I think that the production of stuff works pretty well the way it is. I would be wary to mess with it.

However, I think that each resource tile should have a certain quantity apportioned to it. So, for example, one iron tile produces 1000t of iron (arbitrary number). Then, if you have three, you can receive either +3 production bonus in every city for having 3000t of iron, or you could take a +2 production bonus, and trade the other 1000t away. There would have to be some sort of limit, so as that ten lots of dye (as is often the case) did not mean +10 happy per city, but perhaps some sort of economy of scale could be put into the game to deal with this. Perhaps each extra tile only gave you 80% of the previous tile's output, limiting your total amount of a particular resource to 5000t, for instance.
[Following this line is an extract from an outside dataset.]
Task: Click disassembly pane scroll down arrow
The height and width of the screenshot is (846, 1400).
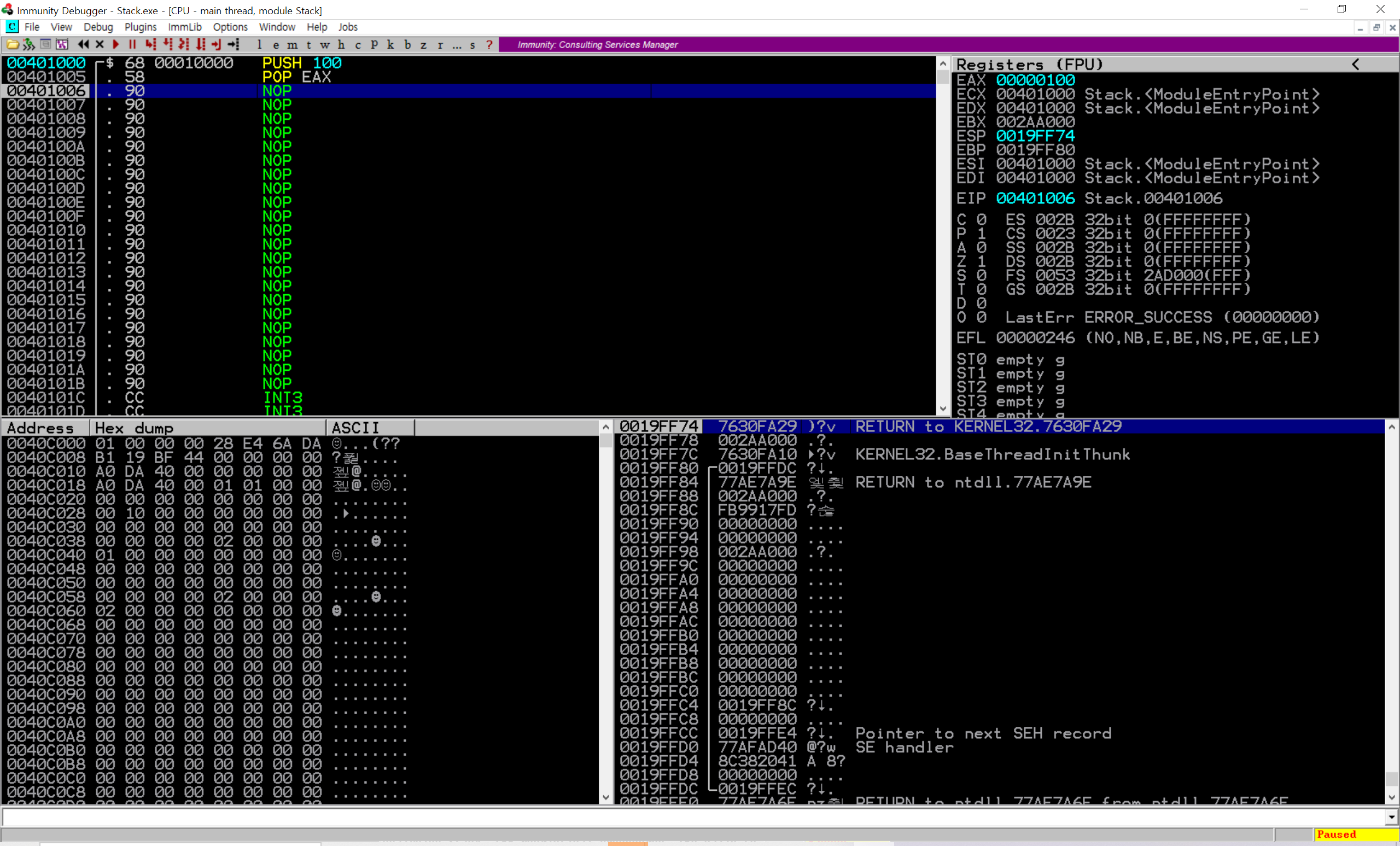Action: click(x=943, y=409)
Or, even better, use this limiting sum on the bonus gained for the extra resources, just so that you can trade away a surplus of more than 4000t.
 
I think that the production of stuff works pretty well the way it is. I would be wary to mess with it.

However, I think that each resource tile should have a certain quantity apportioned to it. So, for example, one iron tile produces 1000t of iron (arbitrary number). Then, if you have three, you can receive either +3 production bonus in every city for having 3000t of iron, or you could take a +2 production bonus, and trade the other 1000t away.

That's not how I favour doing quantitative resources, exactly, but it seems workable. (I would rather have it that there were no production bonuses beyond those of the city working the tile in question; but that any unit that needs iron to build costs that much from the Iron resource, and you use a resource up faster the more cities are using it. That or having to shift it about with caravans, which I do favour myself but lots of people seem not to like; admittedly, that's more fun exciting with other civilisations than managing your own internal economy.)

There would have to be some sort of limit, so as that ten lots of dye (as is often the case) did not mean +10 happy per city, but perhaps some sort of economy of scale could be put into the game to deal with this.

Economy of scale is harder to figure for happiness than production resources, definitely. I think both are kind of solved by exponential growth, though. Ten dyes meaning +10 happy faces is not problematic if by the time you've found ten dyes your city has grown big enough to need +10 happy faces just to satay on an even keel.
 
That's not how I favour doing quantitative resources, exactly, but it seems workable. (I would rather have it that there were no production bonuses beyond those of the city working the tile in question; but that any unit that needs iron to build costs that much from the Iron resource, and you use a resource up faster the more cities are using it. That or having to shift it about with caravans, which I do favour myself but lots of people seem not to like; admittedly, that's more fun exciting with other civilisations than managing your own internal economy.)
:thumbsup:


Economy of scale is harder to figure for happiness than production resources, definitely. I think both are kind of solved by exponential growth, though. Ten dyes meaning +10 happy faces is not problematic if by the time you've found ten dyes your city has grown big enough to need +10 happy faces just to satay on an even keel.
how does dye make people happy?:dunno: i just don't get it. i think that resources should generate trade (or gold if thinking civ4-wise). the more resources you have, the more trade you will get.
 
They can make all these bright shiny colourful clothes, which just cheers the whole place right up.
:D

i was thinking along the lines of that a non-strategic resource will be consumed locally by the city it's in by a ratio of 1 to X pop heads. per each resource consumed, city gets a Y% trade bonus. the [Y] bonus should be on a range of ~20-30% to make it all worthwhile. large cities should have a larger consumer capacity. additionally that will discourage ICS.